Los Priscos
- Founded by: Armando Alberto, Eneas, Jose Rodolfo and David Ricardo Prisco
- Founding location: Colombia
- Years active: 1980s-1991
- Territory: Colombia
- Membership (est.): 3600
- Criminal activities: Drug trafficking, arms trafficking, assassinations, bombing, bribery, kidnapping, extortion, money laundering, murder, political corruption, racketeering.

= Los Priscos =

Los Priscos were a criminal group affiliated with the Medellín Cartel in Colombia. In the 1980s and early 1990s they participated in several assassinations in Colombia. They were often described as functioning like the ‘armed-wing of Medellín’.

The group is named after the four Prisco Lopera brothers: Armando Alberto, Eneas, Jose Rodolfo and David Ricardo. There was a fifth brother, Conrado Antonio, a doctor. Conrado was well respected in the medical community, but he was the personal physician to Pablo Escobar.

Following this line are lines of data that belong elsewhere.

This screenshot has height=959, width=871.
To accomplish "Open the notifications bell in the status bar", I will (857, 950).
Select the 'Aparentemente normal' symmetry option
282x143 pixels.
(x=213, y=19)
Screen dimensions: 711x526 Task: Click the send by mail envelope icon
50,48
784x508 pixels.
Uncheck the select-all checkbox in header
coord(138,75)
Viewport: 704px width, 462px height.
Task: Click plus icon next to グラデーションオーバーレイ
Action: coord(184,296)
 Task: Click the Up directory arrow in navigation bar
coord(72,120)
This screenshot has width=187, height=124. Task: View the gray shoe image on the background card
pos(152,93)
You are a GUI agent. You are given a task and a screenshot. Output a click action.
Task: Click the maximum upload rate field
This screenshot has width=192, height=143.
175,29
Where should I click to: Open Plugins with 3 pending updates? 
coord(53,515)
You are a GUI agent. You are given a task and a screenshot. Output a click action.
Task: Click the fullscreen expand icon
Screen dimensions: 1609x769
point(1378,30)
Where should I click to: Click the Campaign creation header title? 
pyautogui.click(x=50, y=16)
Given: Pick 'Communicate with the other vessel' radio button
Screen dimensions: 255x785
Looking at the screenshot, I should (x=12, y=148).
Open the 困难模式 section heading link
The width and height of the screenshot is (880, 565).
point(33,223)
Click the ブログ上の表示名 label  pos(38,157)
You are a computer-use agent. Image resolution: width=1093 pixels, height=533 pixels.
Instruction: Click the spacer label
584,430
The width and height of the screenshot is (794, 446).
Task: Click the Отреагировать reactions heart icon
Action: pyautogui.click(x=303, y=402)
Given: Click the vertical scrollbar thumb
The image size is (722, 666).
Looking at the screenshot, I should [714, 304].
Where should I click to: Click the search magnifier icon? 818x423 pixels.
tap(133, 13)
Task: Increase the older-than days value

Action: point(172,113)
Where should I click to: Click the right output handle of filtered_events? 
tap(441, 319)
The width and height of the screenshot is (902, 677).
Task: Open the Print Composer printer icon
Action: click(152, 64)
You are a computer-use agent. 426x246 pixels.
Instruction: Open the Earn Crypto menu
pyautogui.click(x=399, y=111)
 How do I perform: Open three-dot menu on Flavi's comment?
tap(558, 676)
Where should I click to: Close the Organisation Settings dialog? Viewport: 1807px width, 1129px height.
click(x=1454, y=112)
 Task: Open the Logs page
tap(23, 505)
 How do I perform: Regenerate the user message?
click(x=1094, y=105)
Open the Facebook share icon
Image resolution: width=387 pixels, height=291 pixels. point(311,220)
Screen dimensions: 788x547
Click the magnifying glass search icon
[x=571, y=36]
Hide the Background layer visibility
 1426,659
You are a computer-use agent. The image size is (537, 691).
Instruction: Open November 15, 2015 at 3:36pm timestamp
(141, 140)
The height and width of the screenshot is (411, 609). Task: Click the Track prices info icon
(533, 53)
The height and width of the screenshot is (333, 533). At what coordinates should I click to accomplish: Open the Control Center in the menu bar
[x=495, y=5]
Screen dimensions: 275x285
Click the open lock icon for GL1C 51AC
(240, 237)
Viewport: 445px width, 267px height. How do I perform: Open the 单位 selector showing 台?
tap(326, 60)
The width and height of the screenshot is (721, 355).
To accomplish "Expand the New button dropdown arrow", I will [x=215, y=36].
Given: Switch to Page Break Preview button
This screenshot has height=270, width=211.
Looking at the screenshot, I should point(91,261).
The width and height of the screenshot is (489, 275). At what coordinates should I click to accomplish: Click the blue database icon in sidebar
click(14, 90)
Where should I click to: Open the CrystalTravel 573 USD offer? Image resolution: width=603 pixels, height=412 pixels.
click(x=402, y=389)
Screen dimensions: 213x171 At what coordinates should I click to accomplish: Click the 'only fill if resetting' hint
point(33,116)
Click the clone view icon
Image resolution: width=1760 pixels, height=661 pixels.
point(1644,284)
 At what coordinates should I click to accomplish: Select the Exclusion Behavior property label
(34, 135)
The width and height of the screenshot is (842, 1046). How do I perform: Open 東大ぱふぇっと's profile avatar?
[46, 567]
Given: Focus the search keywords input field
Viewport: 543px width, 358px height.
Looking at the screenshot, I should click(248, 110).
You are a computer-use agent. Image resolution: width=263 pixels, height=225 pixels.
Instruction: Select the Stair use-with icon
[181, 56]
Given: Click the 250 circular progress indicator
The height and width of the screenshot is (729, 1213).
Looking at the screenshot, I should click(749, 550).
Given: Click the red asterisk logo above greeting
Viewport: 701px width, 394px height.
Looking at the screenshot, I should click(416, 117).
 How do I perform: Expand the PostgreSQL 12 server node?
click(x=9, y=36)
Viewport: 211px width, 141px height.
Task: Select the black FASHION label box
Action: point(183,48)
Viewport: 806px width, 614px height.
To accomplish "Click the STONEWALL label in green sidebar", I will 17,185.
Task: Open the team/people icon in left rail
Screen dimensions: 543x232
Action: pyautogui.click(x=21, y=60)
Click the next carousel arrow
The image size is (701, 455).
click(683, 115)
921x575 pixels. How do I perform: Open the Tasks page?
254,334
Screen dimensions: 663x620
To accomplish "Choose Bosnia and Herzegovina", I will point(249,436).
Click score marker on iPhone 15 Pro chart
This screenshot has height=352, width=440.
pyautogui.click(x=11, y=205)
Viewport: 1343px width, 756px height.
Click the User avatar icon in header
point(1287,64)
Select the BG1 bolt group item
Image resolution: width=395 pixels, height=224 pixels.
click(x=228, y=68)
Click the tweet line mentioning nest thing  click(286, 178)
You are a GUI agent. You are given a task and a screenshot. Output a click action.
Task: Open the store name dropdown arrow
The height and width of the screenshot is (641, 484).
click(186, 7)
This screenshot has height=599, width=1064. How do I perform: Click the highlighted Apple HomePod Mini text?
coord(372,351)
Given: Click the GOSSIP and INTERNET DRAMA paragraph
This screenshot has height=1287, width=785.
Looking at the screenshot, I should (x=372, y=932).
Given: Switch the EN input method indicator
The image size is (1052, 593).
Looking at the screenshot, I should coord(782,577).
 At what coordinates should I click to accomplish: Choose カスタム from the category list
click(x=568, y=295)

Conrado is thought to have been kidnapped and murdered on the orders of Pablo Escobar in Cocorná, in eastern Antioquia. Another doctor, Edgar de Jesus Botero Prisco, a first cousin to the brothers, was also killed.

The Priscos were involved in murder and attacks that the head of the Medellín cartel, Pablo Escobar, ordered between 1984 and 1990. They have been linked to the assassinations of Justice Minister Rodrigo Lara Bonilla, director of El Espectador, Guillermo Cano Isaza; Hernando Baquero Borda magistrate; First Superior Judge Tulio Manuel Castro Gil; Attorney Carlos Mauro Hoyos, governor of Antioquia, Antonio Roldán Betancur; Colonel Waldemar Franklin Quintero, Colonel Jaime Ramírez, the head of the transit section of Medellín, Mauro Alfredo Benjumea, of the judges of the Court of that city, Alvaro Medina Ochoa and Gustavo Zuluaga Serna, and an attack on Chamber representative Alberto Villamizar, among other crimes.

This criminal group was dismantled on January 22, 1991, when David Ricardo Prisco, head of the organization, died on the same day as his brother Armando, in two separate operations developed by the National Police of Colombia in Medellín and Rionegro respectively.